Il risultato è un mosaico narrativo che attraversa i secoli: dalla Gallia del I secolo a.C., devastata dalle legioni di Cesare, fino alla Hollywood scintillante e pericolosa dei giorni nostri. Un viaggio che si muove tra magia e intrighi politici, tra il potere delle immagini e quello delle parole, tra la fascinazione per il mito e la brutalità della storia.

Nelle pagine che vedono protagonista Lugh, apprendista della druida Artio, il lettore si ritrova immerso nella suggestione arcaica di riti e simboli, fino a giungere alla corte di Cleopatra, dove magia e potere si confondono sotto le ombre del Nilo. Parallelamente, la biografia romanzata di Hedwig Kiesler – destinata a diventare la leggendaria Hedy Lamarr – offre uno sguardo su una donna straordinaria, attrice e inventrice, che tra bellezza e intelligenza si muove come pedina e regina nello scacchiere della Storia.

Buticchi la racconta non solo come “la più bella del mondo”, ma come una mente brillante e una testimone privilegiata, capace di influenzare le sorti della guerra. È un ritratto che unisce glamour e spionaggio, fragilità e determinazione, restituendo l’immagine di un’icona che fu ben più di un volto da copertina.

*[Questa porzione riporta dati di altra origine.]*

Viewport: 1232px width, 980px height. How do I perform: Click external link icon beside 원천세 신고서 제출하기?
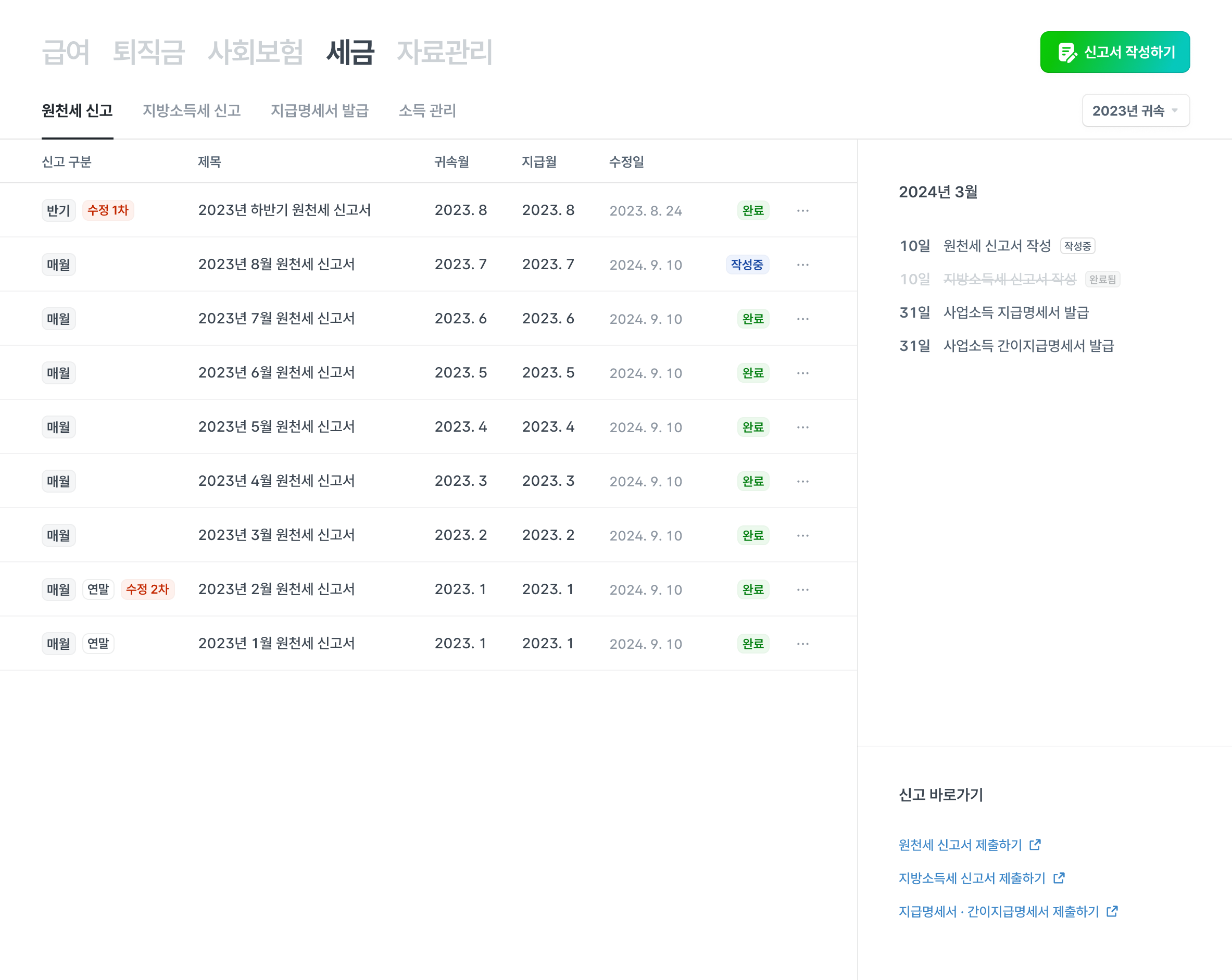coord(1035,845)
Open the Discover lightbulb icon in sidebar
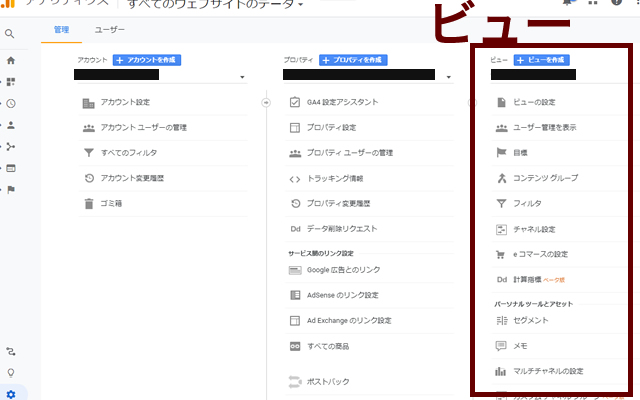 point(11,372)
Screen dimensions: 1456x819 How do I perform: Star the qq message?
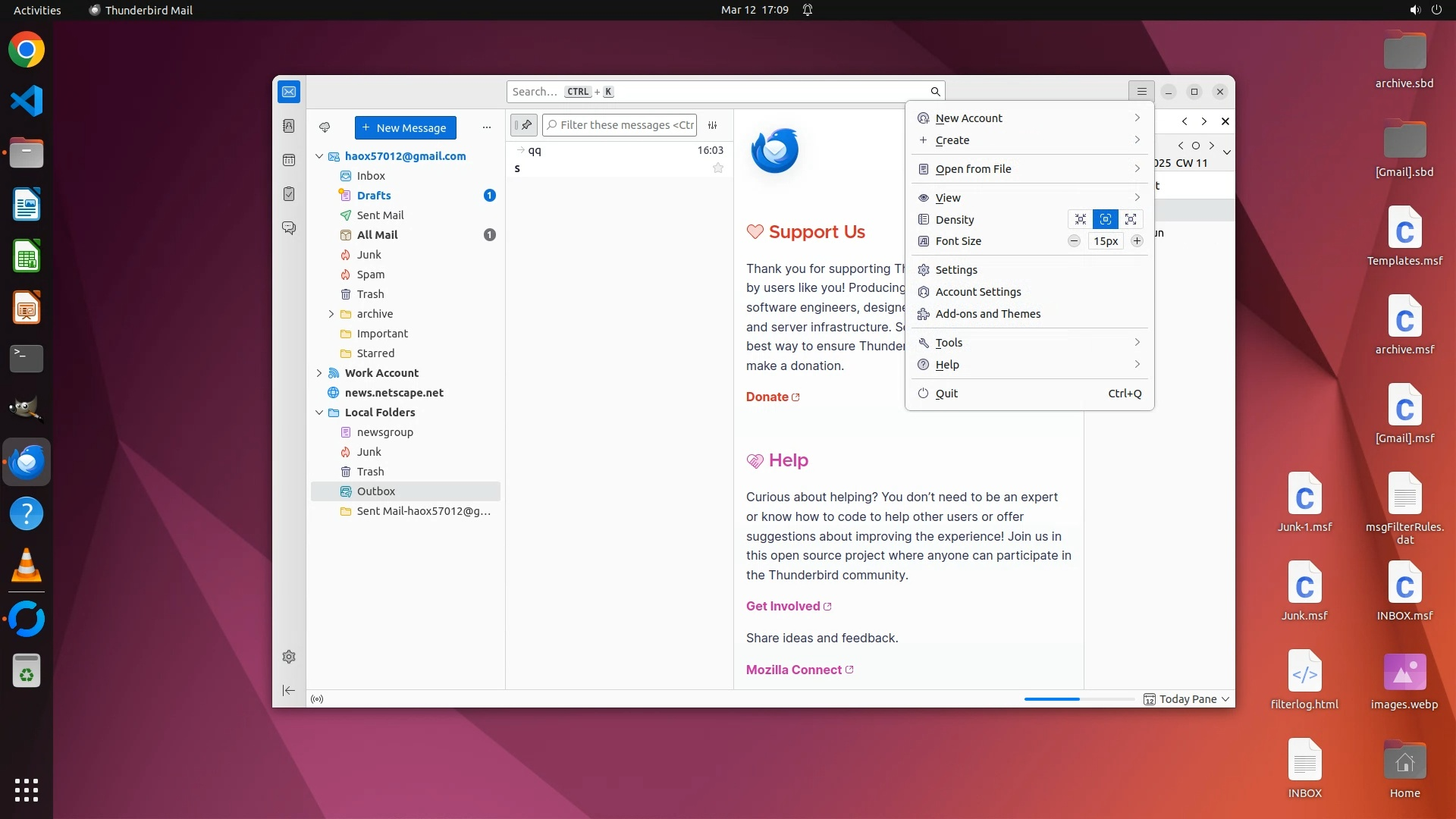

E poi c’è il presente: la Hollywood del 2026, dove Oswald Breil e Sara Terracini, personaggi amatissimi dai lettori buticchiani, si ritrovano invischiati in un nuovo caso. L’omicidio del produttore Daniel Berg durante la notte degli Oscar è solo l’innesco di una trama che intreccia passato e presente, mostrando come le ombre della Storia possano ancora uccidere.

Buticchi dosa tensione e fascino, alternando registri narrativi che vanno dal romanzo storico al thriller internazionale, dalla biografia al noir contemporaneo. Ogni linea temporale è autonoma ma interconnessa, e il lettore, come un viaggiatore nel tempo, si muove senza fatica da un secolo all’altro.

Il mestiere del narratore

Lo stile è quello inconfondibile di Buticchi: scorrevole, documentato, attento al dettaglio senza mai rinunciare al ritmo. Il romanzo ha il respiro del cinema, con scene che sembrano scritte per essere viste, e insieme la profondità di una ricerca storica accurata.

Con La più bella del mondo, Marco Buticchi conferma la sua abilità di narratore capace di intrecciare epica e cronaca, mito e realtà. Il romanzo diventa così un ponte tra mondi e tempi, un invito a leggere la Storia non come successione di date, ma come un organismo vivo, che respira ancora oggi attraverso i destini dei suoi protagonisti.